Auditoria e Fiscalização

Ações Investigativas

CGU participa de operação para desarticular fraude em alimentação indígena

publicado: 19/11/2014 14h15, última modificação: 19/11/2014 14h36
Investigações tiveram início após denúncia recebida pela Controladoria. Refeições fornecidas nas Casas de Apoio à Saúde Indígena (CASAIS), em Rondônia, eram superfaturadas.

A Controladoria-Geral da União (CGU) – em parceria com a Superintendência da Polícia Federal de Rondônia e o Ministério Público Federal – realizou, na manhã desta terça-feira (18), a “Operação Ajuricaba”, que visa desarticular fraude na execução de contratos de alimentação de índios no Distrito Sanitário Especial Indígena (DISEI) de Porto Velho, em Rondônia.

As investigações tiveram início após denúncia recebida pela CGU, segundo a qual as quantidades de refeições fornecidas aos indígenas nas Casas de Apoio à Saúde Indígena (CASAIS) eram alteradas para mais quando chegavam ao DISEI de Porto Velho. De acordo com levantamento, esses dados eram fraudados a partir de demonstrativos de alimentação fabricados por funcionária do DISEI e com a ciência do gestor da entidade.

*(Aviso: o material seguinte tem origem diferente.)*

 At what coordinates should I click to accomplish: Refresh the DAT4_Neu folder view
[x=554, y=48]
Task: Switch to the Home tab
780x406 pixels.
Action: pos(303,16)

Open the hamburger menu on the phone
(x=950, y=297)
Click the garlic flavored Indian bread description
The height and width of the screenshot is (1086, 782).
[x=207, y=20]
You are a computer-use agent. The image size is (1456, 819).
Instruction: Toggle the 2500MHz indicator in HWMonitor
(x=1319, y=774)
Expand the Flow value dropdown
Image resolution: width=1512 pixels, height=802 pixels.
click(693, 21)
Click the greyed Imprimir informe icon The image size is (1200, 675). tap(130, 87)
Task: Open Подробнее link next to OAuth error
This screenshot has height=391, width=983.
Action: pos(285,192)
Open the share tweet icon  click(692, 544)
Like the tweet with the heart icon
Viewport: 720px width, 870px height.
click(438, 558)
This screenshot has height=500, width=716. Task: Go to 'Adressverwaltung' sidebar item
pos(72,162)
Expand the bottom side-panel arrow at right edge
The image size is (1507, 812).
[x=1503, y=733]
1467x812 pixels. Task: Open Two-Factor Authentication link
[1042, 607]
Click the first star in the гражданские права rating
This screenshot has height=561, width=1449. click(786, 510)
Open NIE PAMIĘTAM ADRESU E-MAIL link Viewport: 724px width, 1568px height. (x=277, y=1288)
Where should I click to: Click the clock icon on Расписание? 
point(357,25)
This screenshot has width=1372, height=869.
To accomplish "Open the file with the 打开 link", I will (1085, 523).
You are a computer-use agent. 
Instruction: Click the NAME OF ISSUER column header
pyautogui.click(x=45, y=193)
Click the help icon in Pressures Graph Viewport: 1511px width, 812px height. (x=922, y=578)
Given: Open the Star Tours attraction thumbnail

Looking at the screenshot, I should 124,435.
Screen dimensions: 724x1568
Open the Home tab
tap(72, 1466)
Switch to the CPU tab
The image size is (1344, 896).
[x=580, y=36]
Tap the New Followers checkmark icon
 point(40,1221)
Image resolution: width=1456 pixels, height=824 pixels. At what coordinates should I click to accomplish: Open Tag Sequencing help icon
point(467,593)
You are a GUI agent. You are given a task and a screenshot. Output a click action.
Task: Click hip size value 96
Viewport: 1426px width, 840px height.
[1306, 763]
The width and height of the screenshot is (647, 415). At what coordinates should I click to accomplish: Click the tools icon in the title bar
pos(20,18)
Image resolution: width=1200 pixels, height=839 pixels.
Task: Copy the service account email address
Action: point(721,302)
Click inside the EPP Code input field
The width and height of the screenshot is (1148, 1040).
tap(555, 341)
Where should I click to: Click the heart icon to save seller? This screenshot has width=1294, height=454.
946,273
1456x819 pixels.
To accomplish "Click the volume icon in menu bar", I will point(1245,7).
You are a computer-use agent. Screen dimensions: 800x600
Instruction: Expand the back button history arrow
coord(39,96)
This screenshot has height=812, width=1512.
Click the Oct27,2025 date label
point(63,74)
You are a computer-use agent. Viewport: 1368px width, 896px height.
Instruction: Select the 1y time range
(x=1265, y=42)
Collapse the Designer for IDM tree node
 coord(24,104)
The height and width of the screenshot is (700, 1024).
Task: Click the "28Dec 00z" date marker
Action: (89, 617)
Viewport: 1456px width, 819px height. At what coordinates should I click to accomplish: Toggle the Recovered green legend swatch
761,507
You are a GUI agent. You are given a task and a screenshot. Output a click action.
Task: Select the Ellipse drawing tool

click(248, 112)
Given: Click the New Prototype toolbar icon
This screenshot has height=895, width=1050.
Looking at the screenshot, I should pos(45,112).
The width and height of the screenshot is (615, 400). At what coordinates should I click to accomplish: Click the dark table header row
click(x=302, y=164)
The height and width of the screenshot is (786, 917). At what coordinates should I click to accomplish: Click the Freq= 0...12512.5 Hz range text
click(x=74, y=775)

Em uma visita ao CASAI de Guajará Mirim, por exemplo, foi encontrado documento de controle de alimentação que, ao ser confrontado com o documento de pagamento confeccionado pelo DISEI, mostrou quantitativos diferentes e supradimensionados, o que caracteriza superfaturamento por inexecução contratual.

Além disso, foi descoberto suposto favorecimento a duas empresas que prestavam serviços de alimentação aos indígenas, sendo que ambas funcionavam no mesmo endereço. Entre 2010 e 2014, as empresas receberam cerca de 23 milhões de reais pela prestação de serviços de alimentação de indígenas no estado de Rondônia.

Participam da “Operação Ajuricaba” 12 servidores da CGU e 31 policiais federais. Serão cumpridos seis mandados de condução coercitiva e onze mandados de busca e apreensão em órgãos públicos, residências e empresas. Os delitos sob investigação são: falsidade ideológica, associação criminosa, modificação ilegal de contrato e favorecimento do contratado.  

O nome da operação é uma homenagem ao guerreiro líder e protetor dos indígenas Manaos, conhecido como Ajuricaba, que atacava tropas portuguesas que buscavam escravos indígenas no início do século XVIII.